• Written tasks
[1] In the text about baseball's return, what temperature does it say it currently is in Milwaukee?
[2] Rewrite the part of the text about baseball's return starting at "In Milwaukee, it" and ending at "time to endure.", changing "Milwaukee" to "Chicago".

• Text shown
========================================================================
Sure, there will be the day before the All-Star Game (which has the Home Run Derby, anyway), and the two days after the All-Star break (which frankly feel like they last about three months), and if there are no tiebreakers, there will be the day after the regular season before the first Wild Card Game, but other than those -- and we're talking about baseball on all those days anyway -- Tuesday is it, kids. Tuesday -- like, that day that's just after this weekend -- is the last day that baseball will not be a regular part of your day for 252 days.

On Wednesday, the Arizona Diamondbacks will play the Grand Canyon Antelopes -- a university I've written a lot about, incidentally -- and on Thursday the Tigers, Red Sox and Phillies will all play college teams, and then on Friday, Major League teams will start playing each other and then next Saturday, pretty much everybody plays and then we are off.

In Milwaukee, it is currently 28 degrees. There is snow on the ground in New York City. It's in the 40s in Seattle. It's nearly 20 degrees in Philadelphia. You're tired. The news is exhausting. You're cold and cranky and everybody's kids are sick with something, which means that you and everybody you know are sick with something. The world looks dark and freezing and empty. It's mid-February, the worst time of year, on every calendar, on every year. Mid-February is a time to be survived. It's a time to endure.

It feels like it will never end. But know: This is happening, right now, this very second.

This weekend is the last one for more than 250 days that you will not be awash in baseball. Positively awash in it! Next Saturday, there are 16 baseball games. 16! (The Cubs and Pirates are playing split-squad games, which is why you can have more baseball games than there are in fact teams to play them.) They will come every day, everywhere you look, for 250 more days.

This is the thing about baseball, the thing that I think people don't quite get when they talk about shortening games, or attention spans, or the buzzy Pace Of Play. In his terrific new book "Off-Speed," author Terry McDermott writes that the charm of baseball, what makes baseball work, is that it is a la carte. You can have some of it, you can have all of it, you can take a day off of it … it is always there for you, however you need it. "Baseball awards attention," McDermott writes. "It also rewards inattention. It can be enjoyed at whatever level of focus you want to give it."

That's what we miss when we focus on how long one particular game is. (Now, if people want to start getting serious about making sure that postseason games end before every person under 13 years old has been asleep for hours, then we're talking.) Some days, I don't want a baseball game to last three hours. Some days, I don't even need to know much more than the score. Some days, though, I want the games to go on and on and on, I want one game to end and then I want to go watch another one and then another until the only thing that ever was and ever will be is baseball. The point is that baseball is always there when you need it, and always there when you don't. You can obsess, you can dabble, you can stare, you can just glance up every once in a while.
========================================================================
(Dataset excerpt)
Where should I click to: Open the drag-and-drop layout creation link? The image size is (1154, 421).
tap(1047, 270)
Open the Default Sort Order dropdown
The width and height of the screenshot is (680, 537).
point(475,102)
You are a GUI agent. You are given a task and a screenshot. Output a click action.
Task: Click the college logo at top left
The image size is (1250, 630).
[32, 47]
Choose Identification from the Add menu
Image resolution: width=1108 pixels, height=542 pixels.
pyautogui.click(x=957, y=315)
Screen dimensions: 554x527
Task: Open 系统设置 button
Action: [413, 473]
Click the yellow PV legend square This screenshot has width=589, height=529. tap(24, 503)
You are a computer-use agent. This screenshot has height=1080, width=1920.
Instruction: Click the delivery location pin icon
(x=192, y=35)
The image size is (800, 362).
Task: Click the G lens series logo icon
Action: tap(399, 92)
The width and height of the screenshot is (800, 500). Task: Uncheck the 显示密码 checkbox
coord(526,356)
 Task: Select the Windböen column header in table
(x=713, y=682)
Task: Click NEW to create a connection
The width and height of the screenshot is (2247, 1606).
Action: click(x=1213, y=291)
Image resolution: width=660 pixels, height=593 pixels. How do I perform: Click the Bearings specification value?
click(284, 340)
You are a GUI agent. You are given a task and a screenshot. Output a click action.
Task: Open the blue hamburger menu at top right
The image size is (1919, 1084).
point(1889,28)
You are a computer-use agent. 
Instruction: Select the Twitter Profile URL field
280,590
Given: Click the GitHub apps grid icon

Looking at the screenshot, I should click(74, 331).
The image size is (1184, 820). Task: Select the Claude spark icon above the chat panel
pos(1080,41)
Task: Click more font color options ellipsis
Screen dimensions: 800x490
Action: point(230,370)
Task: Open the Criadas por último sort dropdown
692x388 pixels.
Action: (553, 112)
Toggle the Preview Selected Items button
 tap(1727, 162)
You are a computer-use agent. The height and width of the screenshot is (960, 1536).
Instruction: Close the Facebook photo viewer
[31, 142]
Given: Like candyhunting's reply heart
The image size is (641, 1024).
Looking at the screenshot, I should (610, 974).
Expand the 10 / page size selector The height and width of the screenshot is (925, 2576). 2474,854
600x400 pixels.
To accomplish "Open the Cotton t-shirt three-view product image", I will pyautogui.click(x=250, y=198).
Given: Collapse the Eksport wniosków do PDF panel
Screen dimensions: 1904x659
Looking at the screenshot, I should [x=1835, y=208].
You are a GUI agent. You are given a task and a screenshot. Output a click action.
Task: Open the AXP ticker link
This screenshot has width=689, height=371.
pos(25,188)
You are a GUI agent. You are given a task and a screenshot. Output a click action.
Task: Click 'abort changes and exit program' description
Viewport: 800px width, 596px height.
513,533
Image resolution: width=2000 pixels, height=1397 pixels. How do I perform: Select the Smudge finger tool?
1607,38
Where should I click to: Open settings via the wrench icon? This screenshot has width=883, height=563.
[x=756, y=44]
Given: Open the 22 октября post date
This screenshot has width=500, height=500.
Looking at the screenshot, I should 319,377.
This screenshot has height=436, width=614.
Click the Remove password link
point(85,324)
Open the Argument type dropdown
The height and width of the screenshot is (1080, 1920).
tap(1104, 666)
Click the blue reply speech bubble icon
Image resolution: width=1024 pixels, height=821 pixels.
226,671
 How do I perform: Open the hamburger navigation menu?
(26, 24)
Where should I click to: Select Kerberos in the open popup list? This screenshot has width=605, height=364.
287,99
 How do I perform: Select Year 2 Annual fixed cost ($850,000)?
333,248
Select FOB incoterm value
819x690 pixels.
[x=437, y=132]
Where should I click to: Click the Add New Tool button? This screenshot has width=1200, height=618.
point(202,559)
========================================================================
• Task results
[1] 28 degrees

[2]
In Chicago, it is currently 28 degrees. There is snow on the ground in New York City. It's in the 40s in Seattle. It's nearly 20 degrees in Philadelphia. You're tired. The news is exhausting. You're cold and cranky and everybody's kids are sick with something, which means that you and everybody you know are sick with something. The world looks dark and freezing and empty. It's mid-February, the worst time of year, on every calendar, on every year. Mid-February is a time to be survived. It's a time to endure.